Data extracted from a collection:
+===+

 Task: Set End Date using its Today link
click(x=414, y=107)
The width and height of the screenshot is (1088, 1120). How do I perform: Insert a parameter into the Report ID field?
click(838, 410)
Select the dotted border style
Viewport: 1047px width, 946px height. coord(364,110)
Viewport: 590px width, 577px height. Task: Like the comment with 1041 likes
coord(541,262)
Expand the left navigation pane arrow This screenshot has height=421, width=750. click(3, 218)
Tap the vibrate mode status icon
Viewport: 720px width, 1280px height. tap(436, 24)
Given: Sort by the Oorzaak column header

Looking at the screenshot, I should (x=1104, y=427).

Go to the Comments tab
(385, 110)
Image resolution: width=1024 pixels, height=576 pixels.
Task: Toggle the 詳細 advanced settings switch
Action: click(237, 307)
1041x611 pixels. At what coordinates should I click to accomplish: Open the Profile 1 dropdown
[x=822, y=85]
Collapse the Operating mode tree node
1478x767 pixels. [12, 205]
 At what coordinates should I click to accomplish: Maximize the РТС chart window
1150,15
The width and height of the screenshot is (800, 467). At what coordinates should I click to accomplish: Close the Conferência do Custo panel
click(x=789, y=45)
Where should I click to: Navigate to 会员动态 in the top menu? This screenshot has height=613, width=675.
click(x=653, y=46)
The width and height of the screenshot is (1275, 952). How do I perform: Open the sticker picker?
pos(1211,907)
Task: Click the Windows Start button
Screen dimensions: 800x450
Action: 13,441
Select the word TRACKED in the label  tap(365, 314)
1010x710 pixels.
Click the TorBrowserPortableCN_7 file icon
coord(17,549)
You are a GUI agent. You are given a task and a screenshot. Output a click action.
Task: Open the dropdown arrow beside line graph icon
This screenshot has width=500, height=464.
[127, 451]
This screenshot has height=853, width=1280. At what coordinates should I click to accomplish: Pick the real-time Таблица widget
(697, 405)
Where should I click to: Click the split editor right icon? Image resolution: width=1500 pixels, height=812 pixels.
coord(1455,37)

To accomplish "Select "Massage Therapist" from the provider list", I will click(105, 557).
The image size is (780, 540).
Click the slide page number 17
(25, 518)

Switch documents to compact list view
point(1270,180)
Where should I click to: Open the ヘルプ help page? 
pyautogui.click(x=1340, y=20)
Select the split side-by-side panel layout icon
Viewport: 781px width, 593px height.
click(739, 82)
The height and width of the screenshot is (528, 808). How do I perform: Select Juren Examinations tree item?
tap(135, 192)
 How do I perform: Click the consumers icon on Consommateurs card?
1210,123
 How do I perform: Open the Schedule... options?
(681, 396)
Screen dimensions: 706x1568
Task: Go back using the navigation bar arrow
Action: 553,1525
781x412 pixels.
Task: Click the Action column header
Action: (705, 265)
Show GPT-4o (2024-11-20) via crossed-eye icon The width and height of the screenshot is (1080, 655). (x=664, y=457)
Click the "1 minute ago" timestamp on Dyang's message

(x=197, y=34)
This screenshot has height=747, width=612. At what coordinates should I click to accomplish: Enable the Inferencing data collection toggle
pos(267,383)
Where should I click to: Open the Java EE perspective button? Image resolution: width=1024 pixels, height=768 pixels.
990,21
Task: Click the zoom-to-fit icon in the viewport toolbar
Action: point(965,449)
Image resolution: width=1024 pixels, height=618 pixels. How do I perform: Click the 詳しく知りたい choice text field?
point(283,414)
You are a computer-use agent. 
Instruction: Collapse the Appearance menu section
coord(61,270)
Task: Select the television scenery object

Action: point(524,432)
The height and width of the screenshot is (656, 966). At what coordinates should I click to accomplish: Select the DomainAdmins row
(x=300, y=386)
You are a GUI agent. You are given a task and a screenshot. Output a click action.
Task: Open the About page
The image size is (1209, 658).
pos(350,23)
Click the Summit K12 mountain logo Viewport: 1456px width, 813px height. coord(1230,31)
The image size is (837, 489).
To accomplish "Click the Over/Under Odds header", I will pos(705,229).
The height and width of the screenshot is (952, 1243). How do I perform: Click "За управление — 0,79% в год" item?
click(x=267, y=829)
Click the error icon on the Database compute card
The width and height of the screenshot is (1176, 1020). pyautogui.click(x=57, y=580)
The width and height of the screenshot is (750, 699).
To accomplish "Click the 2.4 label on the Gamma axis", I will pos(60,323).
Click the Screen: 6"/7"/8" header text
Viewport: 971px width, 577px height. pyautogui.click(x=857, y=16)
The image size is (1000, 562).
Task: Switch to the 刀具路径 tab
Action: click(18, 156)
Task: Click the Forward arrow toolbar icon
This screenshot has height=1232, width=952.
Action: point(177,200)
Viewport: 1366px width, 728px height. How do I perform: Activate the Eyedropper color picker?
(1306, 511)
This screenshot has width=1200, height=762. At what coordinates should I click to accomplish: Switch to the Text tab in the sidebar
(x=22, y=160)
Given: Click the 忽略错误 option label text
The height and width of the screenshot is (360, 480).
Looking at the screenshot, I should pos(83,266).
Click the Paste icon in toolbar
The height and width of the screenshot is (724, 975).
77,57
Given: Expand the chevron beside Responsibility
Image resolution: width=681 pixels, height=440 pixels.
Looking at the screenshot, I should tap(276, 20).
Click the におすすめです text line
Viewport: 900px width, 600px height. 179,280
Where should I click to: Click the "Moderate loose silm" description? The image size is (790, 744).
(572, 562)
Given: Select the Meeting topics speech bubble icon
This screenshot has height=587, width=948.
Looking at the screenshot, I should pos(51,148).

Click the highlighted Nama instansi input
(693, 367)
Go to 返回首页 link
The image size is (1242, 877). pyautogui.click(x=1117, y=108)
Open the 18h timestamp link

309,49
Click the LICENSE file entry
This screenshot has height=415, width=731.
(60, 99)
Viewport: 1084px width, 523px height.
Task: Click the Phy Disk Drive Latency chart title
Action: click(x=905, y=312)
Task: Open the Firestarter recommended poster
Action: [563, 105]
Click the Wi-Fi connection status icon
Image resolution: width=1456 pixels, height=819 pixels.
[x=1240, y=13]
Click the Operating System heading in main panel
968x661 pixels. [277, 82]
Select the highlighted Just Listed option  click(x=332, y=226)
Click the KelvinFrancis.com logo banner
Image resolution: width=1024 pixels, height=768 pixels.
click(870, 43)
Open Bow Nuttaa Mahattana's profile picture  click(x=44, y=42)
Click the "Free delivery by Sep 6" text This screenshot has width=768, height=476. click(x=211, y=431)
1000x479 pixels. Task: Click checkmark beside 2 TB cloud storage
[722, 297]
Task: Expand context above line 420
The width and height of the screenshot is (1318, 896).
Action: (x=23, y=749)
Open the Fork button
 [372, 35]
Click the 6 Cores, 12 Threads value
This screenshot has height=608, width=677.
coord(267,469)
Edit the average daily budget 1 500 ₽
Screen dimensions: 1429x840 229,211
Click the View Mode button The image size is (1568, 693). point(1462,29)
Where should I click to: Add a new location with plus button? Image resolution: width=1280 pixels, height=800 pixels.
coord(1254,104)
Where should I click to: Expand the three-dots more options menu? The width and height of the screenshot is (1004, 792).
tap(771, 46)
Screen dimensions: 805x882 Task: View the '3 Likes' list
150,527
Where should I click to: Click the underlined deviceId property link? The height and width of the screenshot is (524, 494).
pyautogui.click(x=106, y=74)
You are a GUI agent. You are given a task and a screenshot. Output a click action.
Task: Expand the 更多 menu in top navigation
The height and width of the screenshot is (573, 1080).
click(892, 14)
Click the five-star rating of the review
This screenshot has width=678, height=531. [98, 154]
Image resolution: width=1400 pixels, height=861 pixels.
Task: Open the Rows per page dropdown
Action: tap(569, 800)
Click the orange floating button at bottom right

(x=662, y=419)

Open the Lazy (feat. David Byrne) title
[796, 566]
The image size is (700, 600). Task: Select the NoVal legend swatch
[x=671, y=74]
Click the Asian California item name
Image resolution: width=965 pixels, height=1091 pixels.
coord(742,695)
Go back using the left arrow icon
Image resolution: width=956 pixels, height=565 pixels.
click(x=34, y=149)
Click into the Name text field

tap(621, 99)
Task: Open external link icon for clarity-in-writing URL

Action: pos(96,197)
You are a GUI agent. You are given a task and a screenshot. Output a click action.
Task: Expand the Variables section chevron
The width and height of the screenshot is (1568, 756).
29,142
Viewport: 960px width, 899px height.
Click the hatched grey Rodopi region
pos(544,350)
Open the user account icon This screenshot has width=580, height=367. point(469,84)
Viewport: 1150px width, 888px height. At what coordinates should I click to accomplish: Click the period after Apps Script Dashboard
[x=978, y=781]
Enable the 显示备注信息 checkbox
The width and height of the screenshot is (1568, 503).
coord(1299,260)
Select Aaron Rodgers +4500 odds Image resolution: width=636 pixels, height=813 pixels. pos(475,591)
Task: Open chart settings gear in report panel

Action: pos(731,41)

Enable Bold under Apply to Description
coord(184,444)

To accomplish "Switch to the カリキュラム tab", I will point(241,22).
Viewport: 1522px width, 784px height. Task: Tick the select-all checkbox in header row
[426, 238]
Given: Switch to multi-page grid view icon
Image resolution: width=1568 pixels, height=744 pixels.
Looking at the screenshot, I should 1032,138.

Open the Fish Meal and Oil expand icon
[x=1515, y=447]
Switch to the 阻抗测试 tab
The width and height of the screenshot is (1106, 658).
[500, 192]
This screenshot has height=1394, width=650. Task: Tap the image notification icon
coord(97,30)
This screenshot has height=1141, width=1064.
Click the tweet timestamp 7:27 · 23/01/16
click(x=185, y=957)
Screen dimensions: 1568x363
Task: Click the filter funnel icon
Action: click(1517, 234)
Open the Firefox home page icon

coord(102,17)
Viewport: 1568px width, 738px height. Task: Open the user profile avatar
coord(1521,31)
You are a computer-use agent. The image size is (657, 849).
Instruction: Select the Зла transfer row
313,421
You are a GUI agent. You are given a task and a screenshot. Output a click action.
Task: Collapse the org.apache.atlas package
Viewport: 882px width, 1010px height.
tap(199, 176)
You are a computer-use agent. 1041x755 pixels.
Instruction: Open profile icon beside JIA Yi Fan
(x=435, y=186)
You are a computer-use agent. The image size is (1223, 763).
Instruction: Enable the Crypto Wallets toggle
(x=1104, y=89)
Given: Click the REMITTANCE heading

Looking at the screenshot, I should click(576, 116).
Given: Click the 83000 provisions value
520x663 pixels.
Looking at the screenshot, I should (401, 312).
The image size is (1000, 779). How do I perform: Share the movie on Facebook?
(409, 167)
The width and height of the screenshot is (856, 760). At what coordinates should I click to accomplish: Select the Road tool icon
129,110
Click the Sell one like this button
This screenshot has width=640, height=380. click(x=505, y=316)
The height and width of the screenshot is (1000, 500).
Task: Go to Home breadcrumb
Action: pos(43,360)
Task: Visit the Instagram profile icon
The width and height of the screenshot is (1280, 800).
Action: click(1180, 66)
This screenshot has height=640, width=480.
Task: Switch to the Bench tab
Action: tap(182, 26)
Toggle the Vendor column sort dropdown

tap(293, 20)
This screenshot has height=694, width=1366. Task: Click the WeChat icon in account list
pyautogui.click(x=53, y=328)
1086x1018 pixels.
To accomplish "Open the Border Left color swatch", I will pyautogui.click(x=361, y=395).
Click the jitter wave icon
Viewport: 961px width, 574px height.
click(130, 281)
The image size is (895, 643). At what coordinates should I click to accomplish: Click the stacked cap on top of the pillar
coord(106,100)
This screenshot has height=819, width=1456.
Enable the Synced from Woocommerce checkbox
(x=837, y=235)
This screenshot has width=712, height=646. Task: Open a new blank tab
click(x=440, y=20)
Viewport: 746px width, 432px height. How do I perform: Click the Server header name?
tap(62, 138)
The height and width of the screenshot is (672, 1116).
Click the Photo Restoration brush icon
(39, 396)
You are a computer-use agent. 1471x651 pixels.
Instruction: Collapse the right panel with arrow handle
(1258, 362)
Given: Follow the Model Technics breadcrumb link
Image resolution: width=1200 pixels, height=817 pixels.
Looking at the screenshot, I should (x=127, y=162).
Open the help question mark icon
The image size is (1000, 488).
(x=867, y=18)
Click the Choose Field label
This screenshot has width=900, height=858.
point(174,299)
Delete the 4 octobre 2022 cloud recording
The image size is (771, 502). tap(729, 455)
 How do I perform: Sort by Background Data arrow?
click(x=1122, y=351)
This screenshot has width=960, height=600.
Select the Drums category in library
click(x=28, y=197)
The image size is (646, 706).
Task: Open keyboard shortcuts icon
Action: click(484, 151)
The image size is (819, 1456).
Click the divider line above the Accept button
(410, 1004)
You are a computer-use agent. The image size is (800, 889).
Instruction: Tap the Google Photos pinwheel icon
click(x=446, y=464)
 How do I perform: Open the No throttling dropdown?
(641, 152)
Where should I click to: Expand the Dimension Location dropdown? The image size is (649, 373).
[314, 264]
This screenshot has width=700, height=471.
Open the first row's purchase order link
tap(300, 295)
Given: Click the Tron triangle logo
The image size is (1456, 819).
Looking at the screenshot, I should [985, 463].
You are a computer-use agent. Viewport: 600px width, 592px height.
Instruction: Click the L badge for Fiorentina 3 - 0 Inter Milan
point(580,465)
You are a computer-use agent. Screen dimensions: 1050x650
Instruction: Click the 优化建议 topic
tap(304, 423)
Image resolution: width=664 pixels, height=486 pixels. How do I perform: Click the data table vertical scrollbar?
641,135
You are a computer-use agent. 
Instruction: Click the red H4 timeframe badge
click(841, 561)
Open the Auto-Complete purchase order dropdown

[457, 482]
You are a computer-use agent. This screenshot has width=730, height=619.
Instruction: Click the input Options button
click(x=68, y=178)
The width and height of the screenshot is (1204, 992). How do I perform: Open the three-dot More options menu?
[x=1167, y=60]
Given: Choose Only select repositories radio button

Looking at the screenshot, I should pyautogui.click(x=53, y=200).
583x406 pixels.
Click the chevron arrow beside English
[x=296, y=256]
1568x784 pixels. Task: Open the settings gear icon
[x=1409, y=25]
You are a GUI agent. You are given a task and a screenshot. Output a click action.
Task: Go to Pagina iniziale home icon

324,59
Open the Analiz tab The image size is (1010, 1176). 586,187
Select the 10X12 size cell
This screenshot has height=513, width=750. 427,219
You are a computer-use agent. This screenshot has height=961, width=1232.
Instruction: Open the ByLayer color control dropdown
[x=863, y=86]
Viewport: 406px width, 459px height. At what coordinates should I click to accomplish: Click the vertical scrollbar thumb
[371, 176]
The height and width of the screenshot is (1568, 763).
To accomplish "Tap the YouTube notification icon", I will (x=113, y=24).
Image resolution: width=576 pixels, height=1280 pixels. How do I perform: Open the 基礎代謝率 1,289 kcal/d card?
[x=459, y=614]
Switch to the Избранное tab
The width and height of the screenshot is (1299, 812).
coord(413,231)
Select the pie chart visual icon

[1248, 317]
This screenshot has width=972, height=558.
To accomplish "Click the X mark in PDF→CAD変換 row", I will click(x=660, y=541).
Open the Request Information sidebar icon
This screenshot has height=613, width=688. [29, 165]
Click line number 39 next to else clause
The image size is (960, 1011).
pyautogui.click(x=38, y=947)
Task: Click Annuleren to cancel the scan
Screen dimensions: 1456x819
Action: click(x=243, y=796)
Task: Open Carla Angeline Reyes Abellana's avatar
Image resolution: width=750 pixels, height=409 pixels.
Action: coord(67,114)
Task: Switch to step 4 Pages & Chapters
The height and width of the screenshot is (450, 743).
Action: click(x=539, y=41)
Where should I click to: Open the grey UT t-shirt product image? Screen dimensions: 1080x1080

+===+

Work to complete ::
Only a number is wanted: how many lines of the data above contain "value"?

Output of the task ::
2